Publié le par antoiniste

    Le Centre du culte antoiniste est l'Enseignement. On pourrait penser alors que les temples auraient adopté un plan carré, avec la tribune au centre, comme c'est le cas pour les synagogues.

     Cependant, il n'en est rien. Si pour les synagogues c'est le Temple de Salomon qui fut une référence pour trouver un style propre à l'architecture des synagogues, ce fut le Temple de Jemeppe qui fut la référence pour les autres temples. Or le Temple de Jemeppe servit d'abord à des séances spirites, puis à l'énoncé de l'Enseignement devant un public. Au début de l'antoinisme, c'était la personne de Louis Antoine qui était au centre, et pas encore son Enseignement. De plus, l'influence de l'architecture chrétienne est sensible, plus protestante que catholique d'ailleurs, par l'épure qui se retrouve à la fois dans les temples protestants et encore plus dans les temples antoinistes.

     Par ailleurs, la similitude avec les synagogues est ailleurs : les Juifs voulaient un monument, à l'époque de l'Emancipation, qui puisse rivaliser de beauté et de grandeur avec les Eglises et Temples, mais sans pour autant leur ressembler dans leur forme. Ainsi, le style romano-byzantin fut prédominant. Puis, les Juifs orthodoxes, voulant marquer leur éloignement du Consistoire, choisirent de s'élever une synagogue de style Art-Nouveau, la synagogue de la rue Pavée, dont l'architecte est Hector Guimard, le maître du style végétale.
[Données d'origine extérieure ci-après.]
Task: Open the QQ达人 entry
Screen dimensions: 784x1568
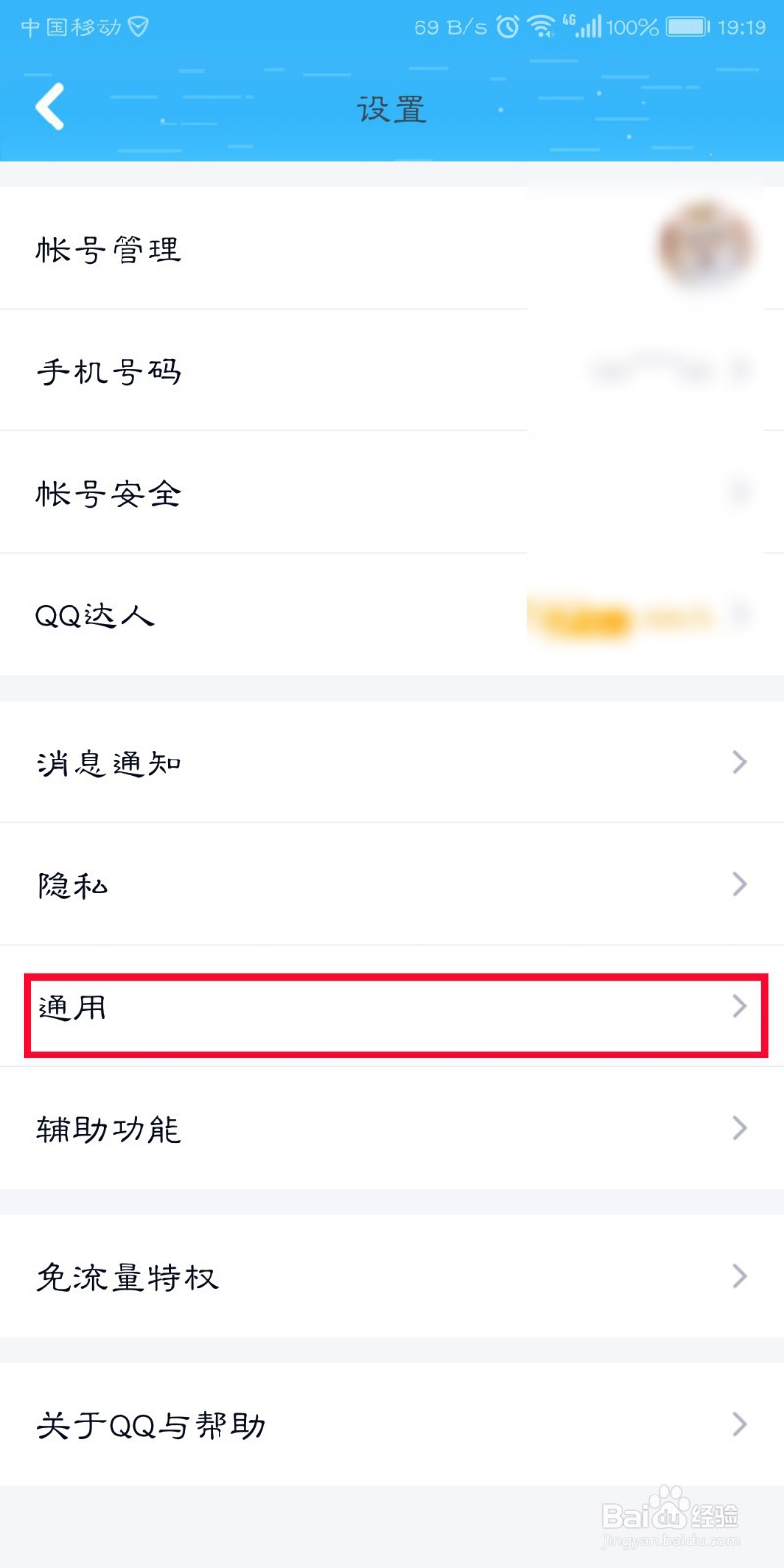Action: click(x=95, y=615)
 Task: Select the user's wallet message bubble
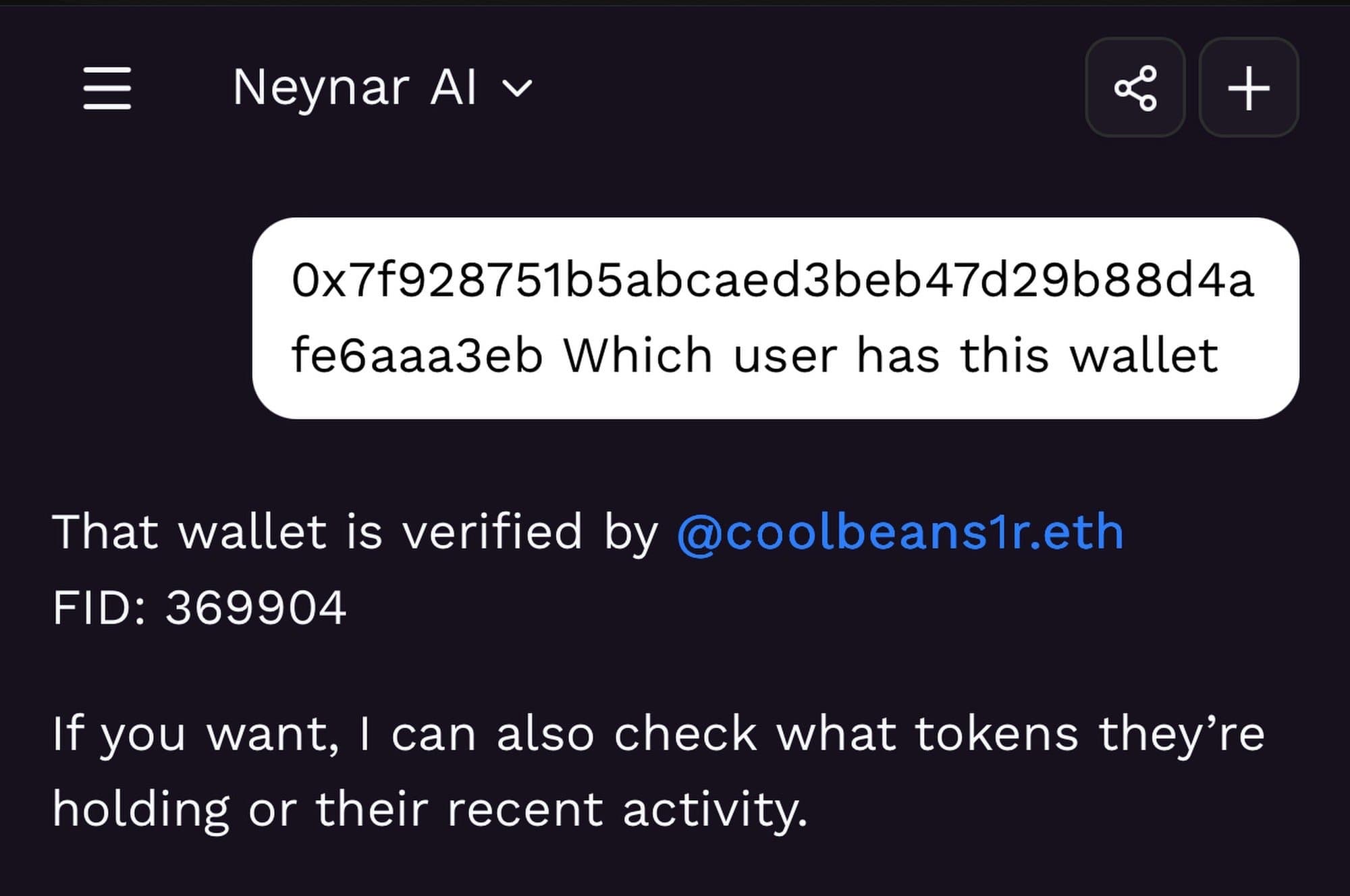tap(775, 318)
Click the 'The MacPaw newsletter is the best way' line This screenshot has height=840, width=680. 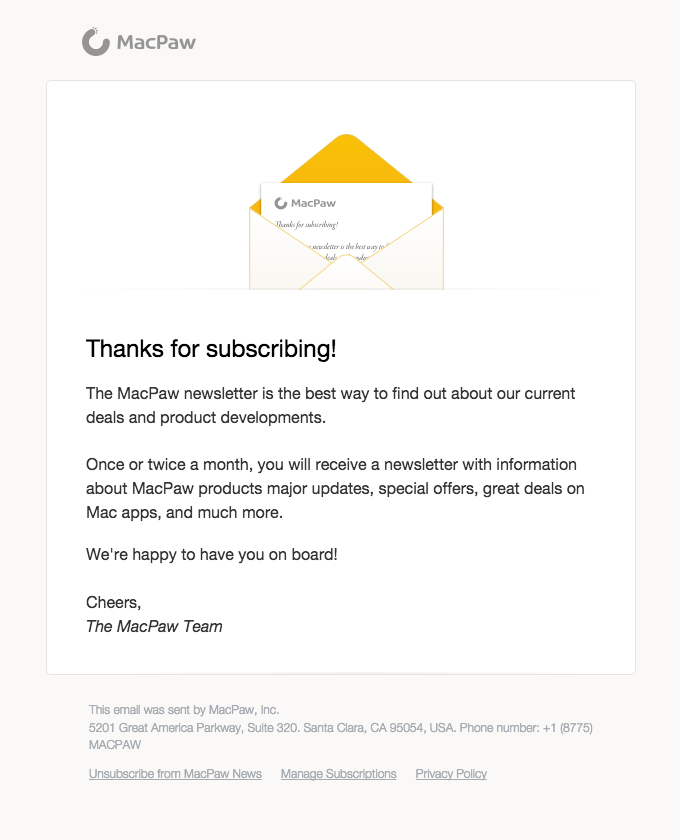(330, 393)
     Les Temples antoinistes ont été édifiés à la même époque. Et pour marquer la différence avec le catholicisme, c'est aussi l'Art-Nouveau qui fut choisi à Jemeppe, de façon discrète, mais marqué quand même. De plus, ce style permettait l'utilisation des nouvelles matières comme le béton et le fer pour les piliers des tribunes, plus économes. Mais aussi proche des ouvriers qui se retrouvaient au Temple pour entendre l'enseignement.

    La voix était tracée : les autres temples, dans leur majorité et encore actuellement s'édifient dans un style d'inspiration Art-Nouveau puis Art-Déco (voir Bordeaux), en brique ou en béton, avec un pignon triangulaire pour marquer la fonction de l'édifice.

    Par contre, un fait étonnant est parfois la place du Temple dans le tissu urbain : il est souvent sur un coin, au croisement de plusieurs rues. Fait étonnant pour une religion très minoritaire, quand on sait qu'en France, même aucune synagogue ne put avoir ce privilège (c'est le cas de quelques temples protestants, comme à Lille). Ce fait s'explique par le quartier choisi pour édifier le temple antoiniste : le quartier ouvrier. Or celui-ci est souvent loin du centre de la ville. De plus, on se souvient que le Temple original est aussi au coin des rues Rousseaux et des Tomballes.

    Le Temple antoiniste était souvent un des premiers bâtiments construits dans la rue : on le sait de source sûre de celui de Schaerbeek, Huy, Orange, SchotenVervins, Aix-les-Bains, dans une moindre mesure Tourcoing, Monaco, etc.

    Ainsi le temple put s'édifier au centre des habitations de la population la plus touchée par l'Enseignement : la population ouvrière.